[Opening Material provided section]

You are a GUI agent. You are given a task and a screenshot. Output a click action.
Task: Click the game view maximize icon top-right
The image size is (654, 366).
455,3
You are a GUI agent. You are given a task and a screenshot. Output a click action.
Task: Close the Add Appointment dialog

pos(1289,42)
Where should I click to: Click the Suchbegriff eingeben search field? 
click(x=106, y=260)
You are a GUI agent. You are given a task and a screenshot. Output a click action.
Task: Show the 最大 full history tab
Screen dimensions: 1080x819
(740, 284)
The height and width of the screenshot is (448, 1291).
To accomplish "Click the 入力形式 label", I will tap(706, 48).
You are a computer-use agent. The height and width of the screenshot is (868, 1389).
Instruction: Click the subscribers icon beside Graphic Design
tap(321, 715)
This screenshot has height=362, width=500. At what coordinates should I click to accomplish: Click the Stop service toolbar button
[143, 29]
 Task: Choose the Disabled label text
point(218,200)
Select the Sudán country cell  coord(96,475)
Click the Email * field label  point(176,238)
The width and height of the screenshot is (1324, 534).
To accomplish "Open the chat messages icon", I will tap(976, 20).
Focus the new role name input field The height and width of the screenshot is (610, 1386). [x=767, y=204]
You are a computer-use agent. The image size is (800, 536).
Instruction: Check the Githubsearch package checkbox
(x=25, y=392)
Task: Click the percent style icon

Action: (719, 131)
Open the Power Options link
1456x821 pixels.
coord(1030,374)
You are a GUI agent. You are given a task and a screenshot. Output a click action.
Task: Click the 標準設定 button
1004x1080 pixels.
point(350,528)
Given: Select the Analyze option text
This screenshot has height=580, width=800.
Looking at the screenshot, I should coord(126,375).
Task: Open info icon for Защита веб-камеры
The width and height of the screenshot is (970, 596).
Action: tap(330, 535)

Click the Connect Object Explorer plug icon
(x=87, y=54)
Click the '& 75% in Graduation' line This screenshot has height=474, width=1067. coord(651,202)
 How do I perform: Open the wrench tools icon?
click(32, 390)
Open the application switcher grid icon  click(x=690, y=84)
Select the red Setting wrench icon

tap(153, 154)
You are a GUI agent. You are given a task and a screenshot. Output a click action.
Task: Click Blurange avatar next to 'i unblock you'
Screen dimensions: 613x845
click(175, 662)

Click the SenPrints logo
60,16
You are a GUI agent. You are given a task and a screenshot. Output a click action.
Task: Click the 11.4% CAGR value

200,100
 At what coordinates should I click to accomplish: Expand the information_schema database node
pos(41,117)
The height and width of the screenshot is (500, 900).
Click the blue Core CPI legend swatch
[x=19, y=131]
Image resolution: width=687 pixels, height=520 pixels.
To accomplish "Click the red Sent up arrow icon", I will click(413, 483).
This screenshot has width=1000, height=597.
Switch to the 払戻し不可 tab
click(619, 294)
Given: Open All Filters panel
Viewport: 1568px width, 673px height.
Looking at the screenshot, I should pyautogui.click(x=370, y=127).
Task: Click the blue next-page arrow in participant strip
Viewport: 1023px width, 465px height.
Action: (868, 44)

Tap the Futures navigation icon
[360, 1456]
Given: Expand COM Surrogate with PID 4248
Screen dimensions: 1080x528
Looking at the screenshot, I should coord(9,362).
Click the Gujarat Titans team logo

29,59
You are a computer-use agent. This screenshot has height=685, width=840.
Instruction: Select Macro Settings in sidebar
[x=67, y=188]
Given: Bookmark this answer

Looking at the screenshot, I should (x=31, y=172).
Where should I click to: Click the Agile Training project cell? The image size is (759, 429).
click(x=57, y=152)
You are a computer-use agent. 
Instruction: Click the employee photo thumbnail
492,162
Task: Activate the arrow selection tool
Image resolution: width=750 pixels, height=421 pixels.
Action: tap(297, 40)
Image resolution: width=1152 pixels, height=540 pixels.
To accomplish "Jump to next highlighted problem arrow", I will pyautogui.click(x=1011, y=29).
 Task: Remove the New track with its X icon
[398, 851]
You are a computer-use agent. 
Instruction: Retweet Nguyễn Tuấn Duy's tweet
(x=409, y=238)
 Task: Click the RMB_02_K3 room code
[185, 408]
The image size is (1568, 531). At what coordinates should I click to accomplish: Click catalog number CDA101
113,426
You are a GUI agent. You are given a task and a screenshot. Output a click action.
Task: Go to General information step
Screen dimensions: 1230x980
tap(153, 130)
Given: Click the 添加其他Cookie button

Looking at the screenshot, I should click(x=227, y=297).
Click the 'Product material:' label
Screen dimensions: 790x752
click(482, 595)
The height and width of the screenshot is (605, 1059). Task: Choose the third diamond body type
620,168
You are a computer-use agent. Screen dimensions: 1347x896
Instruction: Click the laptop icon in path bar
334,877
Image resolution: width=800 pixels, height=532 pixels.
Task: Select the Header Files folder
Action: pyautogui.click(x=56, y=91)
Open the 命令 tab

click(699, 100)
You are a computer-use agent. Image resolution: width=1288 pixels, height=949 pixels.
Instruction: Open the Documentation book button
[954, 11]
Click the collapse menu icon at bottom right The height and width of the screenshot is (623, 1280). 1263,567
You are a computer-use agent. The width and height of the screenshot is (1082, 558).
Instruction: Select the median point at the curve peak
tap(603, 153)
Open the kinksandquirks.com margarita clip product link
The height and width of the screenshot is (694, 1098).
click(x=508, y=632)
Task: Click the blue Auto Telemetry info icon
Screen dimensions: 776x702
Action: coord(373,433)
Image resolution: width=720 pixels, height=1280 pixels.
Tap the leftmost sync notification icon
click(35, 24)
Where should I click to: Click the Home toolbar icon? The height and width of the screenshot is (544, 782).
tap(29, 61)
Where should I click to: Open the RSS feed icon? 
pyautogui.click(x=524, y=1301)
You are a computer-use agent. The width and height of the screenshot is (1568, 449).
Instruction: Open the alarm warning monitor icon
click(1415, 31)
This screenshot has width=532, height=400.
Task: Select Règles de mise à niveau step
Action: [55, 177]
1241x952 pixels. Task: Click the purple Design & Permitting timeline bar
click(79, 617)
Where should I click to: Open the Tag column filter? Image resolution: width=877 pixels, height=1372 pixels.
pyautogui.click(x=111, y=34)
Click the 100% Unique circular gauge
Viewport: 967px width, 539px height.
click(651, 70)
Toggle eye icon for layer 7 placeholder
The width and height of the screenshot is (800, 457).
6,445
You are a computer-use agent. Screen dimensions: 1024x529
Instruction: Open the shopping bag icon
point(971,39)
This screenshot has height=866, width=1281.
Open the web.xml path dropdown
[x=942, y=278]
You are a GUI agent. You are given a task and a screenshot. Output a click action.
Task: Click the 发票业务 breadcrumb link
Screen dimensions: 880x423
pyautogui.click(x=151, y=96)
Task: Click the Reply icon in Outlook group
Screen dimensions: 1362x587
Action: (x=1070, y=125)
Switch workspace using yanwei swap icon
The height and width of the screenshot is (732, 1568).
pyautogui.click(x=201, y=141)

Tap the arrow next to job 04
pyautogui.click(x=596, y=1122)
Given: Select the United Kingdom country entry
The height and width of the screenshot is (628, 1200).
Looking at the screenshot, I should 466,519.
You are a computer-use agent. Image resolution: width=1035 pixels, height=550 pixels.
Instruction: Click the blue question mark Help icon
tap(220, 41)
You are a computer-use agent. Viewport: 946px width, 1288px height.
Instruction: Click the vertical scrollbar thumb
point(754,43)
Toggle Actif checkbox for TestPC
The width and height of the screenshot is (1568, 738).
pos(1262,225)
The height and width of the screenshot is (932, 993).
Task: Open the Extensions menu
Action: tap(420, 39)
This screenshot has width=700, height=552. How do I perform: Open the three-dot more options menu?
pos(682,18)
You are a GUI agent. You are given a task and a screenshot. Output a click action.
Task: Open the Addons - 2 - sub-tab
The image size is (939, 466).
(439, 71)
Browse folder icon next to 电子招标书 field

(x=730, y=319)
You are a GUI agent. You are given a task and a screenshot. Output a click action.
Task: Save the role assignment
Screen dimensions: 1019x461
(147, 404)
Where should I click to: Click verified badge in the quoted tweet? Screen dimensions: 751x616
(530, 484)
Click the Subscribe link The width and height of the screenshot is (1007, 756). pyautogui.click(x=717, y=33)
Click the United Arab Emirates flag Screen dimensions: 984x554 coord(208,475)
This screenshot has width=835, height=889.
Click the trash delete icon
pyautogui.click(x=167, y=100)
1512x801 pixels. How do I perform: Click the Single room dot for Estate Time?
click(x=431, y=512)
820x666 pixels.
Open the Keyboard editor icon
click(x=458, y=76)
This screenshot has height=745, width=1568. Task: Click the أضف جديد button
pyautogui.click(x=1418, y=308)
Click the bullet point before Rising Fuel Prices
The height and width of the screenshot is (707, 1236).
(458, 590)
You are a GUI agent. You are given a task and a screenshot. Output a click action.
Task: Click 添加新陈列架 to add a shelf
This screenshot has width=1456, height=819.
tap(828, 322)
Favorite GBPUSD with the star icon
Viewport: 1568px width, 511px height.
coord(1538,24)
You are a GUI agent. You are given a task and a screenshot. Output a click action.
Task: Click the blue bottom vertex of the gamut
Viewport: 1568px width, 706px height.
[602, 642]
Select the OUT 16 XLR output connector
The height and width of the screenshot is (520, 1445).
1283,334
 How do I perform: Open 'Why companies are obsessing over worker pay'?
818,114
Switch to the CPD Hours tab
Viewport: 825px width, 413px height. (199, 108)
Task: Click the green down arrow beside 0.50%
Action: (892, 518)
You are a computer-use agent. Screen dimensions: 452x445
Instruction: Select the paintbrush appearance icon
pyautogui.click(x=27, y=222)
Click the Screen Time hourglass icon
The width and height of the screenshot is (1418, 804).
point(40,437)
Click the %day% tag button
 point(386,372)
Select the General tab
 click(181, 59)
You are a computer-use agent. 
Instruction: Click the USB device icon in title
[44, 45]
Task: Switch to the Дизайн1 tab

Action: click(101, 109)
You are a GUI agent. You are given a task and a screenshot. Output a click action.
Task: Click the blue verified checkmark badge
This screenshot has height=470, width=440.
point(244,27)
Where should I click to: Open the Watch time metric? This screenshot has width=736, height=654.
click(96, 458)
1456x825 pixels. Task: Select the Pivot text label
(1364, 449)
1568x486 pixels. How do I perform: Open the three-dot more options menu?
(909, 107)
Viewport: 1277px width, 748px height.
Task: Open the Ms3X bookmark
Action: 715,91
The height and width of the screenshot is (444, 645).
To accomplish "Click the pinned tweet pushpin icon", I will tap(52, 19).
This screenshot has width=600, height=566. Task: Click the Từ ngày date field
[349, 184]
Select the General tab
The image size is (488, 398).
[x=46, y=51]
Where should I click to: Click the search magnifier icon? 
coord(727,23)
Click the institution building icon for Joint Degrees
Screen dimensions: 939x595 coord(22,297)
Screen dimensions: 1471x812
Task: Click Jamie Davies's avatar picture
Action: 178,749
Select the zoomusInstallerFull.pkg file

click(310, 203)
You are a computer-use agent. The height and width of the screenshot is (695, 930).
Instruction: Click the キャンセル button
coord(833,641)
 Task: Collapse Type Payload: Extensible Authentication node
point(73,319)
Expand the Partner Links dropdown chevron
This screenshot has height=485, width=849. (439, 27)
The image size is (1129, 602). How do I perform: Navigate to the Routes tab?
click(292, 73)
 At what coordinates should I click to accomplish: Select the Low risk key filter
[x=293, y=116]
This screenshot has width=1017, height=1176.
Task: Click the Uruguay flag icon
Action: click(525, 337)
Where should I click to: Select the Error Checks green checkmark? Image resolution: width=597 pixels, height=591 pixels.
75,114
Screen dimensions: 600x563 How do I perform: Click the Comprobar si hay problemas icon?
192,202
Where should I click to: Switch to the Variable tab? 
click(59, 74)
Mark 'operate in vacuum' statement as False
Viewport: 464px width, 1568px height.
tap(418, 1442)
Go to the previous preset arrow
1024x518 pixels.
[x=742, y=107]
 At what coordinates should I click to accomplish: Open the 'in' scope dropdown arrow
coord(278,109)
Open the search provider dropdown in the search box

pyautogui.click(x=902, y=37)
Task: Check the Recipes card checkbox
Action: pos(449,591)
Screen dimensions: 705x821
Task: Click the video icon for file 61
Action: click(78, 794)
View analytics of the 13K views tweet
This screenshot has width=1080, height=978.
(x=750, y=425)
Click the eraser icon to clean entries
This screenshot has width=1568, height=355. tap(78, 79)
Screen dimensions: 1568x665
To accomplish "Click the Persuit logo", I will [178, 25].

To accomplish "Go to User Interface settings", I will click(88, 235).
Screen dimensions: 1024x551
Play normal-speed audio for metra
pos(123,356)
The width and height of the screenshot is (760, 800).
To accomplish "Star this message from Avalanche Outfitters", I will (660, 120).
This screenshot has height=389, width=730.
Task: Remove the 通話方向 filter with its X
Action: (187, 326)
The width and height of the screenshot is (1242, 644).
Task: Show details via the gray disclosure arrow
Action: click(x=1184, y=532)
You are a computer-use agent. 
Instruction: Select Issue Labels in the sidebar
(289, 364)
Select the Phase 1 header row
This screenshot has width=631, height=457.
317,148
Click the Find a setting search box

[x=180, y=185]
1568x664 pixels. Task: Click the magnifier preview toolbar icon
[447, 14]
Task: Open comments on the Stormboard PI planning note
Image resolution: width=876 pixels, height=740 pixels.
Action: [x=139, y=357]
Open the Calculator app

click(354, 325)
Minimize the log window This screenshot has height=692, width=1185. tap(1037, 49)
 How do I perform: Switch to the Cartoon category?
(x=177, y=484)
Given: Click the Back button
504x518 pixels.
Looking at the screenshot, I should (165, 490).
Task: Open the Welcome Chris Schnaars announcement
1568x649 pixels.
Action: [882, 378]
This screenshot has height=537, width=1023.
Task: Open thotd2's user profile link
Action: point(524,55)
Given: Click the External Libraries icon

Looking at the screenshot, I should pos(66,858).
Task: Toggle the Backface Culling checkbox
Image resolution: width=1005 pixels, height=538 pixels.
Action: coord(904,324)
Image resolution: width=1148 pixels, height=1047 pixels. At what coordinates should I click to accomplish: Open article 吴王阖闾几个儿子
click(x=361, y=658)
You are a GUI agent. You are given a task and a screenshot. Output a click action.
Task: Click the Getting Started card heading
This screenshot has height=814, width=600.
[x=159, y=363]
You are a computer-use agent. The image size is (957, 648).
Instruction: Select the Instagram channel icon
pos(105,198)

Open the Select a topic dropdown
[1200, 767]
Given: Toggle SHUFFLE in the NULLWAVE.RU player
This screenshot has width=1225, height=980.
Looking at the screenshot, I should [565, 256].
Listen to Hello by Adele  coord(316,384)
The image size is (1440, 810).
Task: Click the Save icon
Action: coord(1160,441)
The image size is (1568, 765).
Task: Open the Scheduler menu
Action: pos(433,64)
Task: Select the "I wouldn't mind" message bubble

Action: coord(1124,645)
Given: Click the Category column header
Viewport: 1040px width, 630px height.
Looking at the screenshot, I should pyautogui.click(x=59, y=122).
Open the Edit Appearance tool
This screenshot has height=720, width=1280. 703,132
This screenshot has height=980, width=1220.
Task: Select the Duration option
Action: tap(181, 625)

[Closing Material provided section]

• Activity:
The string "United" marks the lines to copy; report each of them from the data above.

• Your response:
Given: Select the United Kingdom country entry
Click the United Arab Emirates flag Screen dimensions: 984x554 coord(208,475)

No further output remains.